8. Mezzaninefinanciering
Een tussenvorm tussen eigen en vreemd vermogen, veelal in de vorm van een achtergestelde lening. Dat betekent dat beleggers bij een faillissement achteraan in de rij mogen aansluiten en er geen onderpand is. Het risico dat een investeerder loopt is dus hoog, dus de rente die hij kan vragen is dat ook. Vaak krijgen beleggers in deze constructie ook een warrant die het recht geeft om bij verkoop of beursgang aandelen te kopen tegen een afgesproken prijs.

9. MKB-obligatie
Nieuw en dus veel in het nieuws is de MKB-obligatie. Bedrijven hebben momenteel meer moeite om een lening te krijgen bij de bank en een (beursgenoteerde) obligatielening uitschrijven kan voor bedrijf en voor beleggers een interessante optie zijn. IEX-columnist Marcel Tak heeft over de eerste MKB-obligatie, die van CE Management een recensie geschreven. Zijn conclusie: hoge rendementen mogelijk, maar aanzienlijk risico.

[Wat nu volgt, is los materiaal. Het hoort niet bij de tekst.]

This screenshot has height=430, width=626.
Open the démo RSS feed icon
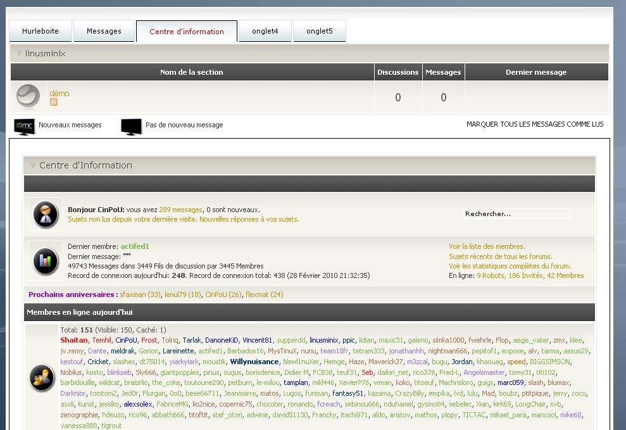pos(54,103)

10. Social funding of crowd funding
De kleinste investeringsbedragen gaan om in het informele circuit. Jonge ondernemers, maar ook filmmakers of kunstenaars vragenfamilie en bekenden te investeren. Vaak gaat dit via moderne media zoals Twitter en Facebook. Quote had recent een aardig voorbeeld van hoe zoiets in zijn werk gaat. Ga als belegger niet uit van dikke rendementen. Soms krijgen funders eerst alleen maar een T-Shirt, gratis toegangskaartjes of een hippe gadget. Leuk, maar als belegger niks aan natuurlijk.

Vinger aan de pols
Hoe zit het met het toezicht? Veel van deze beleggingen vallen onder een of ander vorm van toezicht, hoewel participaties die meer dan 100.000 per stuk zijn niet onder toezicht van de Autoriteit Financiële Markten (AFM) vallen; wel onder die van De Nederlandsche Bank (DNB).

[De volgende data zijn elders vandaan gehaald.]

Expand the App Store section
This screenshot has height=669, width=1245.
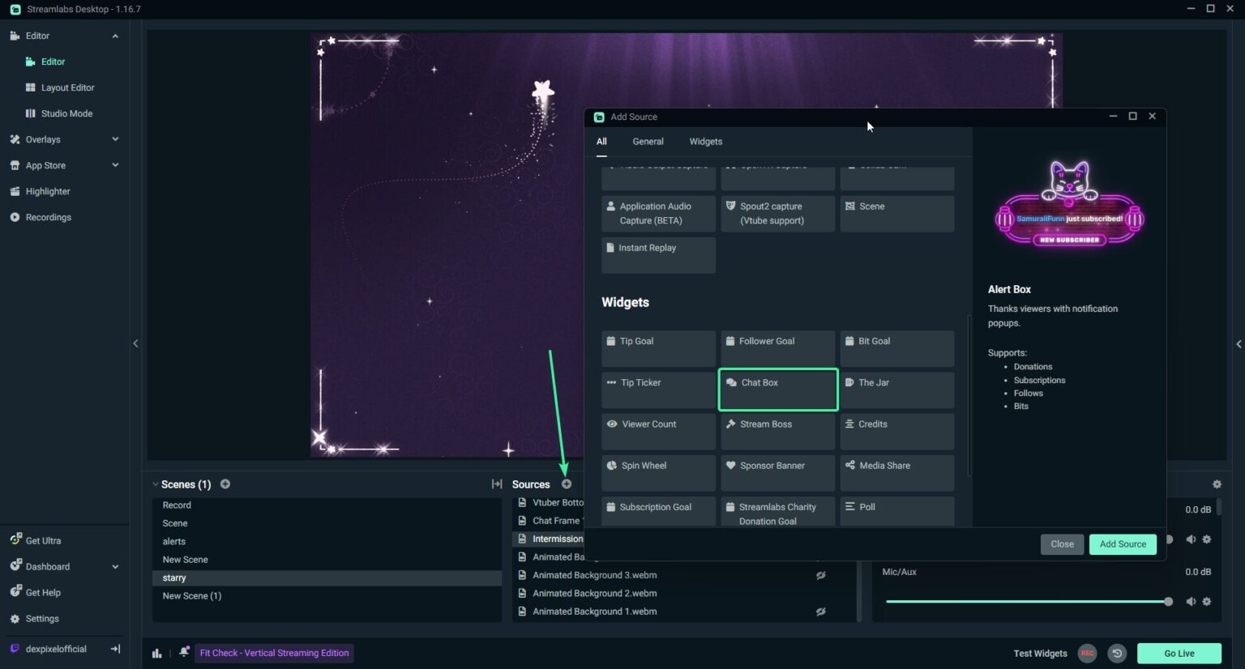(x=45, y=164)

Hoe kunnen beleggers controleren of hun kapitaal juist terecht komt en volgens de regels besteed wordt? Die verantwoordelijkheid ligt – helaas – vooral bij beleggers zelf. Transparantie van het bedrijf in kwestie is in ieder geval een noodzakelijke voorwaarde.

Tips om snel van de hoed en de rand te weten:

  • vraag informatie op over het bedrijf en de eigenaar bij de Kamer van Koophandel
  • doe een achtergrondonderzoek naar de ondernemer op internet en in uw kennissenkring
  • vraag bij een grote investering een stoel in de raad van commissarissen of advies
  • vraag regelmatig rapporten met cijfers en bel regelmatig met de bedrijfseigenaren voor een update

Zo kunnen beleggers nooit voor verrassingen komen te staan als het mis gaat.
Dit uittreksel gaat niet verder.